>>>

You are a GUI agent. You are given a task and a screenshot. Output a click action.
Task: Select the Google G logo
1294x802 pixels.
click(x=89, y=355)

<<<
>>>

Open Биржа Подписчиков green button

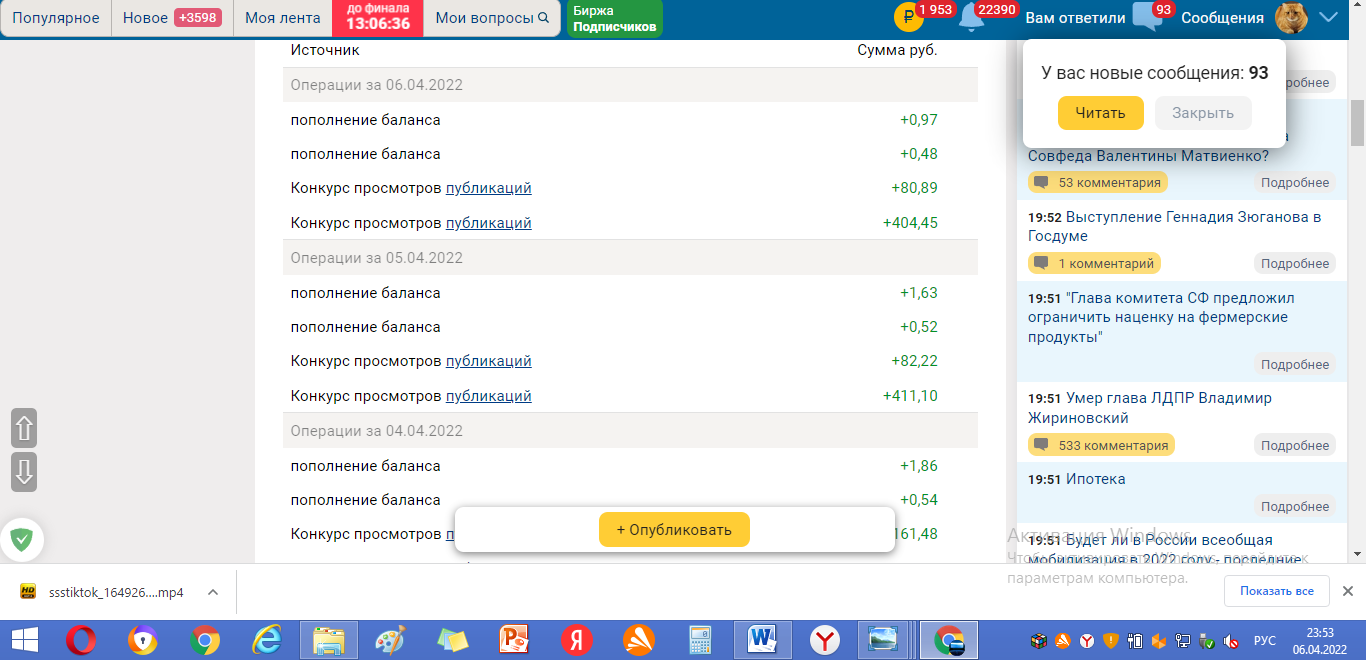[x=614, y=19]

<<<
>>>

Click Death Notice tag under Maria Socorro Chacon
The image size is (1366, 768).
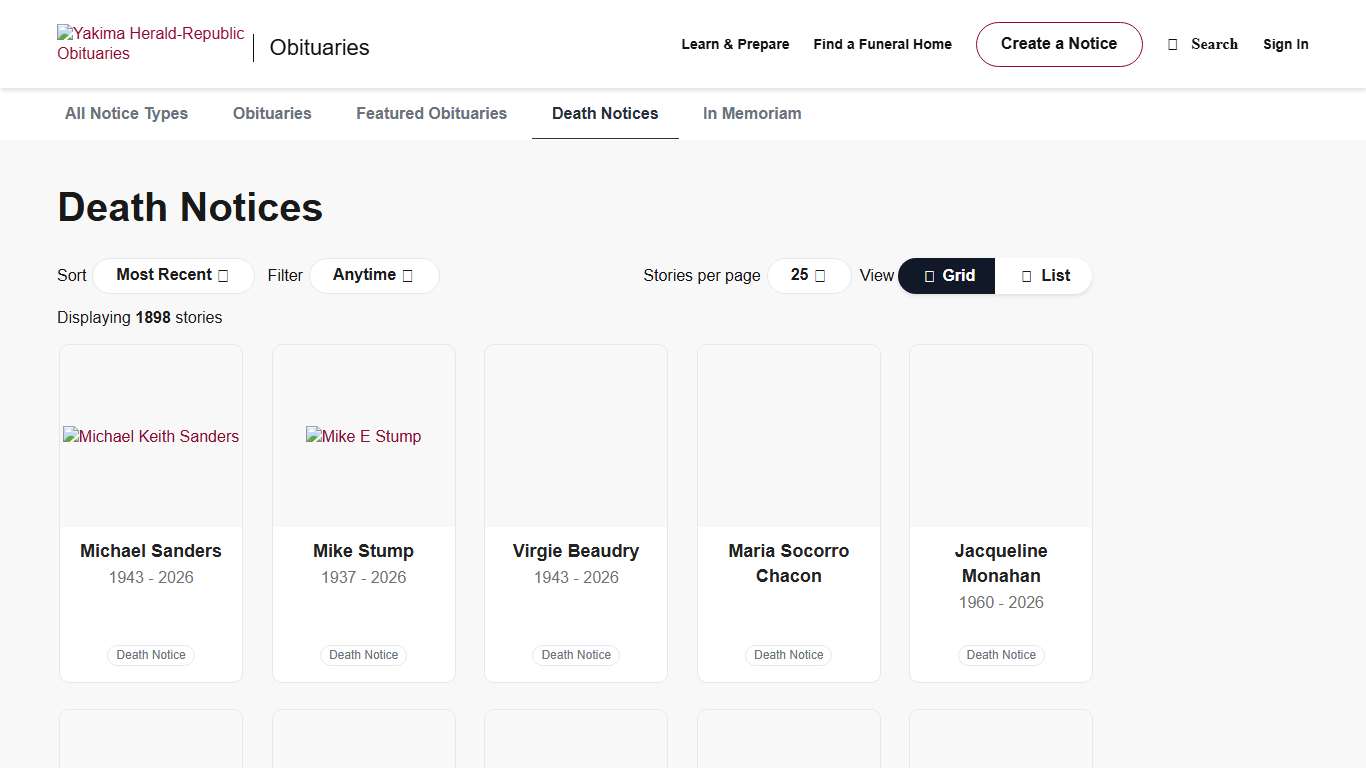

<<<

**Task item:** Set down, unchanged, only those lines above that fall between the line with "Click Death Notice" and the line with "The image size is (1366, 768).", the two end lines included.

**Task response:**
Click Death Notice tag under Maria Socorro Chacon
The image size is (1366, 768).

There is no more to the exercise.